___ Bagian Dokumen ___

Bobby Lianto, MBA: Punya Rumah adalah Investasi
Memiliki rumah sendiri tentu menjadi idaman setiap orang. Sayangnya tidak semua orang belum memiliki rumah
POS KUPANG.COM -- Memiliki rumah sendiri tentu menjadi idaman setiap orang. Sayangnya tidak semua orang belum memiliki rumah. Bobby Lianto, MBA, Ketua Real Estate Indonesia (REI) Nusa Tenggara Timur (NTT) menjelaskan di NTT saat ini ada sekitar satu juta orang yang belum memiliki rumah. Ini menggambarkan kebutuhan rumah tinggal di NTT masih sangat tinggi.
Idealnya, seseorang yang sudah menikah harus memiliki rumah sendiri, namun kenyataan di NTT kesadaran untuk memiliki rumah masih sangat rendah. Ketua REI termuda ini mengatakan masih banyak pasangan yang sudah menikah tapi memilih tetap tinggal di pondok mertua indah (rumah mertua), rumah kontrakan atau kos-kosan. Padahal memiliki rumah juga merupakan bentuk lain dari investasi. Berikut petikan perbincangan dengan Pos Kupang.
Sebagai ketua REI NTT, bagaimana Anda melihat kebutuhan rumah di wilayah ini?
Kalau dari data kita, sebenarnya kebutuhan perumahan di NTT, kita sebut dengan angka becklog. Di NTT hampir satu juta, jadi kita punya angka becklog ini sekitar satu jutaan. Ini artinya orang yang belum memiliki rumah sebanyak itu. Orang yang belum memiliki rumah ini dihitung setelah dia menikah dan setelah menikah itu apakah dia ngekos, dia sewa rumah atau kontrak rumah, atau dia tinggal di pondok indah mertua disebut becklog.
Jadi angka becklog adalah angka atau nilai orang yang membutuhkan rumah yang dihitung setelah menikah. Angka satu juta menunjukkan sangat tinggi. Ada beberapa kabupaten di NTT yang merupakan hasil pemekaran atau kita sebut daerah otonom baru (DOB) sehingga kebutuhan rumah menjadi sangat penting atau urgen. Jadi banyaknya DOB membuat adanya perpindahan suatu daerah pemerintahan, di situ akan terbentuk civic center, tentu saja di situ dibutuhkan daerah perumahan untuk masyarakat.

___ Bagian Data ___

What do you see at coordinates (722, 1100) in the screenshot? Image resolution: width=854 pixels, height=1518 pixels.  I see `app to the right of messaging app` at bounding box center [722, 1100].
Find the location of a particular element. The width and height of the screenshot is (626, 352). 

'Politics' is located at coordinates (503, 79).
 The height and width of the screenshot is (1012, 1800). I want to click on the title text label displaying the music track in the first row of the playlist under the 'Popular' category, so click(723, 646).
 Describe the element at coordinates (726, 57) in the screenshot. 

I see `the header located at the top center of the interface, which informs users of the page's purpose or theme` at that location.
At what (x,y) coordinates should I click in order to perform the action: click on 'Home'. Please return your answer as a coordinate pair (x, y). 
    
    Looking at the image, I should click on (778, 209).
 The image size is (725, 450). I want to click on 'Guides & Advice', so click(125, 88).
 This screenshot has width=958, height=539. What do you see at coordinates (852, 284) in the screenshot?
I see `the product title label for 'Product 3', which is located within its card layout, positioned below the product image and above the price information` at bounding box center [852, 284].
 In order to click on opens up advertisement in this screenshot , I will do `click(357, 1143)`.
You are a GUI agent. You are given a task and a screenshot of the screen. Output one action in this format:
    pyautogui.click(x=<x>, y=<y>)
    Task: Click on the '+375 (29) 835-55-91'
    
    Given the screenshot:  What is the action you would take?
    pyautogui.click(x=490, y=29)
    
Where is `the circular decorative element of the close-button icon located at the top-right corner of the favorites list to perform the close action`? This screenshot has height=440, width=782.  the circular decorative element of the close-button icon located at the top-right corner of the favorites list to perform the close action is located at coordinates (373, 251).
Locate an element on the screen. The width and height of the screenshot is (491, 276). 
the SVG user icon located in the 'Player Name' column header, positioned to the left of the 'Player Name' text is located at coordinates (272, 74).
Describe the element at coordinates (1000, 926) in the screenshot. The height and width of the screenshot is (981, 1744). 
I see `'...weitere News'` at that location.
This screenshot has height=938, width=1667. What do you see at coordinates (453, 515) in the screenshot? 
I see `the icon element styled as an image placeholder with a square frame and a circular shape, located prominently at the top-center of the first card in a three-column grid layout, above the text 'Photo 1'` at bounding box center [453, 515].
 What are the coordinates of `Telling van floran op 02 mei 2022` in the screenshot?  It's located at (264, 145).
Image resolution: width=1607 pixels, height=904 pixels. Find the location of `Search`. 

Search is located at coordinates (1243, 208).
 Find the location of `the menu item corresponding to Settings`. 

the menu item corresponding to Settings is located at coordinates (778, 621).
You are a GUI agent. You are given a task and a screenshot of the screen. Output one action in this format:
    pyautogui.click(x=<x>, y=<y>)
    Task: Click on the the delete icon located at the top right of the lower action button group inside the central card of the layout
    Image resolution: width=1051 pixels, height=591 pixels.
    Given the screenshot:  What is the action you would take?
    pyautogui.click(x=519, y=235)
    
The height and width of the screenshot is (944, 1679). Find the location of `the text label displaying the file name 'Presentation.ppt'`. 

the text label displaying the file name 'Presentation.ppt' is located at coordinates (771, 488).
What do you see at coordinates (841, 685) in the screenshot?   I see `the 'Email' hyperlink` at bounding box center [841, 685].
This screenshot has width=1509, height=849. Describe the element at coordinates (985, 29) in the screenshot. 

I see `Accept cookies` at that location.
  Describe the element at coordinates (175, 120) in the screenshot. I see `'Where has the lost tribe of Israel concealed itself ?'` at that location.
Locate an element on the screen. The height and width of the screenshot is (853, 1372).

___

### Soal Latihan
(a) Dalam artikel tentang kebutuhan rumah di NTT, jawaban yang diawali "Kalau dari data kita" menyebut beberapa tempat tinggal bagi orang yang sudah menikah tetapi masuk hitungan becklog. Apa saja tempat tinggal itu?
(b) Lanjutkan artikel tentang kebutuhan rumah di NTT mulai dari bagian sesudah kalimat terakhirnya.
Data tersebut merupakan materi tersendiri yang terpisah dari artikel.

### Jawaban Akhir
(a)
- ngekos
- sewa rumah
- kontrak rumah
- tinggal di pondok indah mertua

(b)
Bagaimana memenuhi kebutuhan rumah, kalau yang membutuhkan rumah merasa tidak mampu untuk membeli?
Kalau di bidang perumahan itu ada yang kita sebut dengan Rumah Sejahtera Tapak (RST). Perumahan ini dulu disebut dengan RSS. Rumah sejahtera tapak ini untuk kelas bawah, rumah murah yang disuport atau yang difasilitasi juga oleh pemerintah. Dulu disebut subsidi, tapi sekarang ada bantuan-bantuan pemerintah. Pertama, bantuan pemerintah melalui kementerian perumahan rakyat kepada developer yang membangun perumahan RST. Bantuan yang diberikan berupa fasilitas atau PSU atau Prasarana dan Sarana Umum untuk jalan lingkungan di perumahan seperti jalan dan drainase. Ada beberapa bentuk jalan yang ditawarkan yaitu aspal hotmix, bisa pavin block, bisa cor beton. Jadi disesuaikan dengan daerah masing-masing. Itu anggarannya disipakan oleh kementerian perumahan untuk mensuport rumah-rumah murah tersebut.
Apakah hanya developernya saja yang dibantu?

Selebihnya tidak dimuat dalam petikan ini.